By: John Charles Dyer, UK Correspondent
Parliament’s Treasury Select Committee interviewed Jerry Del Missier 16 July 2012 as Parliament broke for a 10 week “recess.” Jerry Del Missier is the former Barclay’s official who allegedly interpreted Bob Diamond’s email as a directive to artificially lower interest rates.
Politicized Process both sides of the Atlantic
To date, members of the Treasury Committee have displayed a single minded focus on either finding “the smoking gun” of Labour involvement or proving that there was no such involvement. Members, including the Chair, dismissed Diamond’s testimony as “economical with the truth.” Last week the Chancellor publicly accused Shadow Chancellor Ed Balls of “having questions to answer.” Despite clearly consistent, exonerating testimony from Bank of England Deputy Governor Paul Tucker and Barclay’s Bob Diamond, despite Number 10 acknowledging Balls had no personal involvement, Number 10 steadfastly refused to apologize but instead repeated that Balls and Labour “have questions to answer.”

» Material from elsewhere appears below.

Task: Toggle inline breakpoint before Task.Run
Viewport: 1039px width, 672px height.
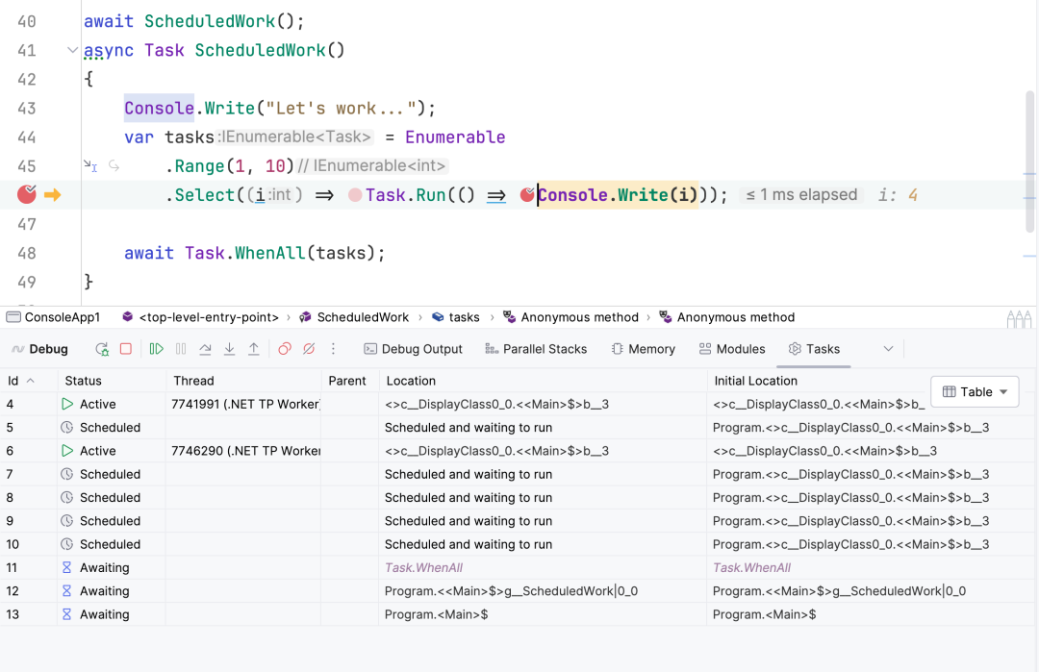Action: 355,194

Dell Missier had not testified as of the writing of this article. One has the impression that whatever he testifies, the Chair will likely find "economical with the truth" any testimony that does not finger at least the regulators at the Bank of England, and Number 10 will continue to insist Labour “has questions to answer.”
In the meantime, the US Senate plans its own inquiry into what Timothy Geithner knew about LIBOR, when and how, and what he did or did not do with the information, prompted by information that suggests Barclays complained as early as 2007 that its competitors were low balling LIBOR.

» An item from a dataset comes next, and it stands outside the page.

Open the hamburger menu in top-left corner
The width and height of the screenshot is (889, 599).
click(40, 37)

The version of “the truth” on the airways in the US is Diamond repeatedly tried to warn the Federal Reserve in New York (translate Geithner) that others were low balling LIBOR. The airways believe they already know what Geithner will testify. Sky News reported 13 July that Geithner leaked a 2008 email to Sir Mervyn King warning UK banks were low balling LIBOR. Following the New York Fed's release of documents, the Post reported Geither recommended 6 changes to the regulation of LIBOR. Saturday the 14th the Independent reported that regulators both sides of the Atlantic knew banks were fiddling LIBOR, but did nothing about it.
Neither inquiry takes place in a Courtroom or academic setting free of fear or favour
The US is deep into a Presidential election campaign some describe as a virtual dead heat. Although the average of all reputable polls suggests Geithner's current boss, President Obama, has the edge (and it is a couple months before the polls become truly indicative), the race is nevertheless hotly contested and too close to call.
The GOP candidate seeks to pin the economy on the President’s handling of it. The President seeks to portray the GOP candidate as “of, by, and for” the financial sector, with questions to answer concerning his tax affairs and job outsourcing at Bain. It would not be an exaggeration to say social conservatives and progressives are fighting an all out battle for the hearts and minds of the American electorate. The implications for the future and the stakes are nothing short of staggering.
For the supporters of the President (and possibly his challenger) there would be an advantage to pinning the LIBOR tale, indeed the banking crisis as a whole, on The City, the UK’s regulatory structure, and regulators. Both men would profit from removing blame for the banking crisis and economic downturn from their plates, Romney as a financier, Obama because the US recovery has slowed.
It is beginning to look like election year politics in the UK, also. There are some indications that the Coalition may be destabilizing. There is an undercurrent among Conservatives. This past week 91 Conservatives joined with Labour to hand the Coalition its first defeat on an issue dear to their Coalition partners. Some Conservatives would be happy to see the backs of both the Coalition and the Prime Minister and a general election called. While some say the timing is bad for them, Conservatives might conclude things will only worsen unless they make boldly ruthless moves now.
Foreseeable Consequences from Divergent Interests producing Competing Narratives
One can readily see the rapidly developing politicized narratives. The Tory Party seeks to pin the tail on the Labour donkey. The Labour Party seeks to pass it along to someone else. Together they raise questions concerning the integrity of The City and its regulator. Those questions will remain unanswered for 10 weeks. In the meantime, politicians in the US reframe the story as the US economy brought down by an untrustworthy British banking and regulatory system whose “good old boy network” of regulators and the regulated conspired to artificially lower LIBOR and G*d knows what else.
A broken system
It may even be true. It is not always the case things said and done for political advantage are untrue. And it is no doubt necessary the culpability of the culpable see daylight.
But true or not, emotionally satisfying or not, valuable or not, something much more important could be lost as the protagonists dump compost on each other.
There is a problem that must be fixed. Pinning the tale on the donkey is fun. It may temporarily redirect heat onto one’s opponents or elsewhere. But it doesn't fix the bank regulatory system in Europe, the UK, and the US. That is a necessity, and it is a necessity that has eluded neo liberal leaders all sides of the Atlantic for 4 long years.
We need to reinstitute a comprehensive regulatory scheme, thorough inspections, audits not so disclaimed as to be meaningless. Enacting that is the sort of work for which we hire politicians.
We hire prosecutors and judges for the sort of work into which politicians now race. Those prosecutions require time, prep work, due process and evidence. Emotive speeches and circular “I just know you're lying” because the witness did not give an answer that fits with the politician's narrative just aren't good enough.
Politicians both sides of the Atlantic, but particularly in Britain, need to consider the doctrine of unintended consequences.
What we need from our politicians on all sides of the Atlantic is the reinstatement of the tried and true. We all know what once worked to protect all our interests. If we let this moment get away from us, the new UK term for political failure, "omnishambles," will be totally "spot on" for both sides of the pond.